Un sinfín de escabrosos detalles de la violencia, la tortura, el crimen perpetrado a sangre fría para amedrentar, silenciar y «limpiar» en los regímenes de ambos —y que desde la muerte del segundo, de acuerdo con las Naciones Unidas, no solo se han incrementado, sino que además han alcanzado impensados niveles de perversidad—, están bien documentados y son ampliamente conocidos hoy, desde la aplicación de descargas eléctricas en los genitales y la remoción de mamas hasta violaciones de mujeres y hombres, pero si esto no sirve para convencer, entre otros, a la miríada de tontos útiles venezolanos que aún ven en el «hombre fuerte» y «efectivo constructor» la solución a sus problemas y la vía al desarrollo, tal vez si pueda hacerlo una atenta mirada a lo que fue la verdadera visión en las «sombras», sobre el papel de la sociedad, de uno como Pérez Jiménez; el papel de mera receptora de «gracias», sin formación para aquel auténtico desarrollo que tan bien definió el ganador del premio Nobel de Economía, Amartya Sen, a saber, como la suma de unas capacidades que no son otras que las libertades fundamentales.
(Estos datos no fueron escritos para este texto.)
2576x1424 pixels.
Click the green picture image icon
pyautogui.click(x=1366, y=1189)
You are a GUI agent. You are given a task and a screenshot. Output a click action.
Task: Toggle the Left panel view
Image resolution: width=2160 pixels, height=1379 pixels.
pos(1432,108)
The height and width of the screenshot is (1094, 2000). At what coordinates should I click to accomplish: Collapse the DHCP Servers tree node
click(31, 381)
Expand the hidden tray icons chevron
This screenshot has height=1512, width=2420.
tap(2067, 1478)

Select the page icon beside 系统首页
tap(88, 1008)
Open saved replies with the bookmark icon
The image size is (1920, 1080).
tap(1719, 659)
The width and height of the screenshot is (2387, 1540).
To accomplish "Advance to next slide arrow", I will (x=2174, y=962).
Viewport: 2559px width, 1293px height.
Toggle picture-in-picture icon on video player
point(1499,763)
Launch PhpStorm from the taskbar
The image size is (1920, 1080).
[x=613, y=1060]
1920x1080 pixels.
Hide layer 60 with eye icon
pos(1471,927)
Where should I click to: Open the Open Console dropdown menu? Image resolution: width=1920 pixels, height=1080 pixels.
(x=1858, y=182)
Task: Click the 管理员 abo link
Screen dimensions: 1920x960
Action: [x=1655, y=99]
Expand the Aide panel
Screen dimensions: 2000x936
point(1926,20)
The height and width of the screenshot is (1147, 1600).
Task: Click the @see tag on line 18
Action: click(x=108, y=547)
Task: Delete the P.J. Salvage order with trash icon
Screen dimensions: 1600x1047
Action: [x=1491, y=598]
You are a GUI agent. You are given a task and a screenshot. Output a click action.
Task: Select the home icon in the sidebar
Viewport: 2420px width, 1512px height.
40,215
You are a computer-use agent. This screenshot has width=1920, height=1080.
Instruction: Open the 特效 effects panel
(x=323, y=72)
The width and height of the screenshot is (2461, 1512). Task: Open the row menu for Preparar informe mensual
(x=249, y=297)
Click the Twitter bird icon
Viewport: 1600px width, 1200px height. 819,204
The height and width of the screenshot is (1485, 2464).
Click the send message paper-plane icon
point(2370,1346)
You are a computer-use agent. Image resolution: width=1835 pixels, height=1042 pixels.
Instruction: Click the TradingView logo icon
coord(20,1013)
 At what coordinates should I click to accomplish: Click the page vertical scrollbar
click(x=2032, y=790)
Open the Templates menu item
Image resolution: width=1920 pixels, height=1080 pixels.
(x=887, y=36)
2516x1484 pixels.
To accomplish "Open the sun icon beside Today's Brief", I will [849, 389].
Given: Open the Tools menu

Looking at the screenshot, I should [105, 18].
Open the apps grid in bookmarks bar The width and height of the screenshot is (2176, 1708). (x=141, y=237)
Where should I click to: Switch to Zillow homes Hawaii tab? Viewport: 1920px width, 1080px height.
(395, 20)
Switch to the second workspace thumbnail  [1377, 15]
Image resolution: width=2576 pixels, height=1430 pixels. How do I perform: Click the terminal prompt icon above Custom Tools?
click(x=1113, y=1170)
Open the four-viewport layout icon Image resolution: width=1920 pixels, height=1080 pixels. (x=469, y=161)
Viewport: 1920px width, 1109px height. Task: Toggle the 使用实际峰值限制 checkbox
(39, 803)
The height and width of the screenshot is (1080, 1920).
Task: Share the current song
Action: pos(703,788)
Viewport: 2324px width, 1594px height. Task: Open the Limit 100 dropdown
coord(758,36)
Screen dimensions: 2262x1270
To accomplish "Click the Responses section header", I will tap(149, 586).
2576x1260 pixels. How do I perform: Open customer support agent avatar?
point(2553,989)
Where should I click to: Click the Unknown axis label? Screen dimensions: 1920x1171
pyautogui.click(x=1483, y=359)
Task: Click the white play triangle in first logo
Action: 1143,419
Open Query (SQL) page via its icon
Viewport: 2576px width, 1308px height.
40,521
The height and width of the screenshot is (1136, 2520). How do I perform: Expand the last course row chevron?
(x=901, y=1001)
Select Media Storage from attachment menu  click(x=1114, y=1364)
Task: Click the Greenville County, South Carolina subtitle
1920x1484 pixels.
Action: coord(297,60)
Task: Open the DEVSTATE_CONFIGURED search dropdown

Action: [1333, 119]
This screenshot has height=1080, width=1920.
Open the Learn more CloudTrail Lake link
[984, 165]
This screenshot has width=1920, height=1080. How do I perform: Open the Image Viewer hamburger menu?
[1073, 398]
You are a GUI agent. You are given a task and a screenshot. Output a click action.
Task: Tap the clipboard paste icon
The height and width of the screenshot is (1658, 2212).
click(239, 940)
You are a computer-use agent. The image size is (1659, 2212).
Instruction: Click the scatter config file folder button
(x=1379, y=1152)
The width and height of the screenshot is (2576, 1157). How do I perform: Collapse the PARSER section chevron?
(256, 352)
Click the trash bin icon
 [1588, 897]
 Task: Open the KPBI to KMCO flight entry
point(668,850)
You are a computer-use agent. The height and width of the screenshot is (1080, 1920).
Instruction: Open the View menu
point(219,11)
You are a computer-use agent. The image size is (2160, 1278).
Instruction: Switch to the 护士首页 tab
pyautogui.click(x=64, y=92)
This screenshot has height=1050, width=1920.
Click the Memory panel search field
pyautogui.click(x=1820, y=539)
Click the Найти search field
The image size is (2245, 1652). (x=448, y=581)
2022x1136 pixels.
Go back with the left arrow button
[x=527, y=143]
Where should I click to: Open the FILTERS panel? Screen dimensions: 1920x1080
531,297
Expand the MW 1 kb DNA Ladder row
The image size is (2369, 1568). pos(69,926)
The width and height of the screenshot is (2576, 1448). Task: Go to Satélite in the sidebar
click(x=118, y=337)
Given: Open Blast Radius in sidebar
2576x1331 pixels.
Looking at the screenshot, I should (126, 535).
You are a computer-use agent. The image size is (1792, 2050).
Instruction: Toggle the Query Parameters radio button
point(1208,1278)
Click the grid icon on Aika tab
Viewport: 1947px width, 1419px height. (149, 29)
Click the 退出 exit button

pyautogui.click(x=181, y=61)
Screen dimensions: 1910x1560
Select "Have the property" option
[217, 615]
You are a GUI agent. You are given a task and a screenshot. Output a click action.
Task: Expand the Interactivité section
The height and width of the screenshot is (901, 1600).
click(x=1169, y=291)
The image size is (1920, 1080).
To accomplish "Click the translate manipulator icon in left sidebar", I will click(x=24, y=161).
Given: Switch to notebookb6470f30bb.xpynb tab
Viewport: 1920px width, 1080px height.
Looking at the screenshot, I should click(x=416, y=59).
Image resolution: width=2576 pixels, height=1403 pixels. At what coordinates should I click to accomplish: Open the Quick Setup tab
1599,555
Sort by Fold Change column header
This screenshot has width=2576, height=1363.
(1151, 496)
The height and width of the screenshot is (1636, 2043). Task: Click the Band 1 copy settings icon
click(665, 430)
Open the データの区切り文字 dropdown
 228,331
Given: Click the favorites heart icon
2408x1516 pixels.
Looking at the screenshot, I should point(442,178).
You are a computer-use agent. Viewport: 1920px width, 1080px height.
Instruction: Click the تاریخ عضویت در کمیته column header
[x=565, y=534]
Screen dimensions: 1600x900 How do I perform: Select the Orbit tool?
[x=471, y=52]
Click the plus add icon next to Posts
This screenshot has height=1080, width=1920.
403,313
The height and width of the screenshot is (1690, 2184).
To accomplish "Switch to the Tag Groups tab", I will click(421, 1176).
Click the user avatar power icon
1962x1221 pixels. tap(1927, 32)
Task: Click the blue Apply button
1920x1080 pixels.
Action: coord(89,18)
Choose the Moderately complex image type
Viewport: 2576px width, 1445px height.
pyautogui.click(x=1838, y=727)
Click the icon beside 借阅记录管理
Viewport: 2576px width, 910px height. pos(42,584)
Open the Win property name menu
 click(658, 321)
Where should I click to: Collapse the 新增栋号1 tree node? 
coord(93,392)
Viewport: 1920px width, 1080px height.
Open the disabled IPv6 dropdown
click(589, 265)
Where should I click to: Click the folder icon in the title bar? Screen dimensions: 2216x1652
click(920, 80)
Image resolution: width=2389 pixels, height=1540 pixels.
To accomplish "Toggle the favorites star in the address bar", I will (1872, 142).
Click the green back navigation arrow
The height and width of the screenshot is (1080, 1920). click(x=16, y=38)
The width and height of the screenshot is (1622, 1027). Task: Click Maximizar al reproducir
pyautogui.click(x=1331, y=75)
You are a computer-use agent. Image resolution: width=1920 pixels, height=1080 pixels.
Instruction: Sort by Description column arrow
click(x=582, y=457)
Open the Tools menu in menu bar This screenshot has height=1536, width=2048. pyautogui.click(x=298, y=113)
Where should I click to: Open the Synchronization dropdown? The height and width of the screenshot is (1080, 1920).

En la historia de los albores del actual Instituto Venezolano de Investigaciones Científicas, creado en la dictadura perezjimenista como Instituto Venezolano de Neurología e Investigaciones Cerebrales, se resume como en ninguna otra obra de ese período tal visión, por cuanto no fue este un proyecto pensado para el bienestar de los venezolanos, a través del fortalecimiento de una cultura emancipadora, sino la individual iniciativa de Humberto Fernández Morán con la que este solo pretendió cultivar su prestigio personal, al margen de las verdaderas necesidades de la nación, y que el dictador decidió financiar para que le sirviera de fachada al programa nuclear que quiso desarrollar con fines militares.

No hubo en ese instituto programa alguno de formación de talento nacional para el sustantivo mejoramiento de las capacidades científicas y tecnológicas del país y su vinculación con el desarrollo de toda la sociedad venezolana. Ello se inició con su refundación, ya en democracia, gracias a la visión de un verdadero patriota: Marcel Roche.

Lo cierto es que a los tiranos no les importa el bienestar de sus pueblos. Es esa la cruda realidad y no hay excepciones, aunque barnices como el que extendió Pérez Jiménez sobre Venezuela hagan creer lo contrario, y si eso no lo termina de entender la sociedad venezolana, no habrá para ella verdadera libertad ni, en consecuencia, ese desarrollo al que únicamente se comenzó a aproximar en sus lejanos años de democracia.